Tenet Health Central Coast is offering a new phone service called Tele-ER.
This service is for patients who may not be sure if they need the emergency room and provides them the ability to talk to a board-certified emergency room physician, 24 hours a day, seven days a week, according to a press release.
To access this service, patients need a smartphone, tablet or a computer with a functioning camera to call the number (805) 546-7990. The line is equipped to help everyone, including children, according to Michael Keleman, the Chief Strategy Officer of Tenet Health Central Coast.
Patients can utilize this service whether they believe they are experiencing COVID-19 symptoms or any other medical condition, according to the press release.
“It’s not always guaranteed that you’ll just do the Zoom, sometimes you’re still going to have to come in and see the person,” Keleman said.
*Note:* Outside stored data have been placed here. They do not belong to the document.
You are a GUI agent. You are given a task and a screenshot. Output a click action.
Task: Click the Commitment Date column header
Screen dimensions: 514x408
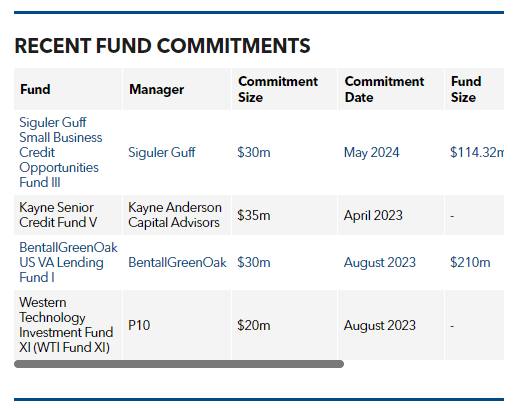tap(384, 89)
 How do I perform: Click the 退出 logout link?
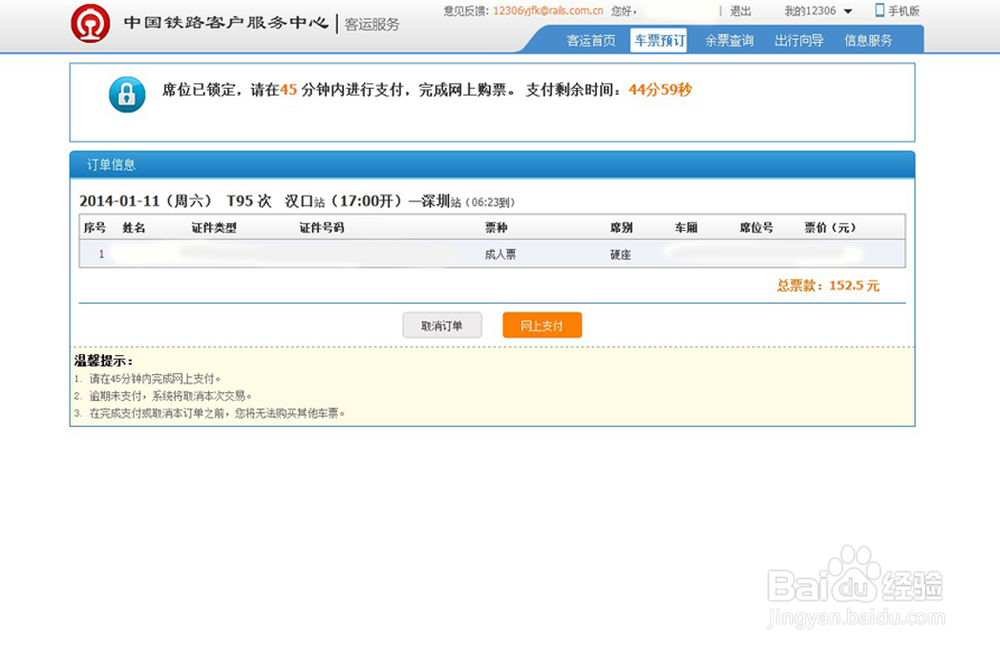[x=740, y=11]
Keleman said that so far the calls have been covered by everyone’s insurance and that the program costs a fraction of an ER visit. According to the press release, it typically costs $20 for patients with Medicare, excluding the cost of follow up visits.
Upon calling, the caller is first greeted by a registered nurse who works in the emergency room in either Twin Cities Community Hospital or Sierra Vista Regional Medical Center. After this, the nurse determines what is wrong and if the patient are appropriate for Tele-ER, according to Kelemen.
Kelemen said that more serious health concerns, such as chest pains, are not appropriate for this service as it is a much more urgent problem that needs immediate attention. If you are experiencing a medical concern such as this, Keleman said to call 911 instead.
If the patient is deemed appropriate for the Tele-ER service, then the nurse will begin the registration process, Keleman said. The patient will then be sent a text message with a Zoom invite, which is an encrypted, HIPAA compliant version. Zoom sessions will not be recorded.
The nurse will then check to make sure that the patient has received the text message. After this, the patient will get one more phone call from the patient registration, which ensures that everything is working and they receive the patient’s insurance information, according to Keleman.
After this interaction, the patient will then have a Zoom session with an ER physician. The physicians have a tablet that they use in the ER to conduct these calls, Keleman said.
The overall visit takes about an hour with the first nurse interaction taking on average five to ten minutes. Then the physician gets to the patient within 30 minutes of the first call. The final interaction on Zoom lasts about ten to fifteen minutes, according to Keleman.
The service was first started due to COVID-19, however, Keleman said that he is trying to make the program a permanent one.
“We are seeing a lot of value in this program, aside from just people being able to call the first point of contact,” Keleman said. “Tt’s much more affordable, much more convenient.”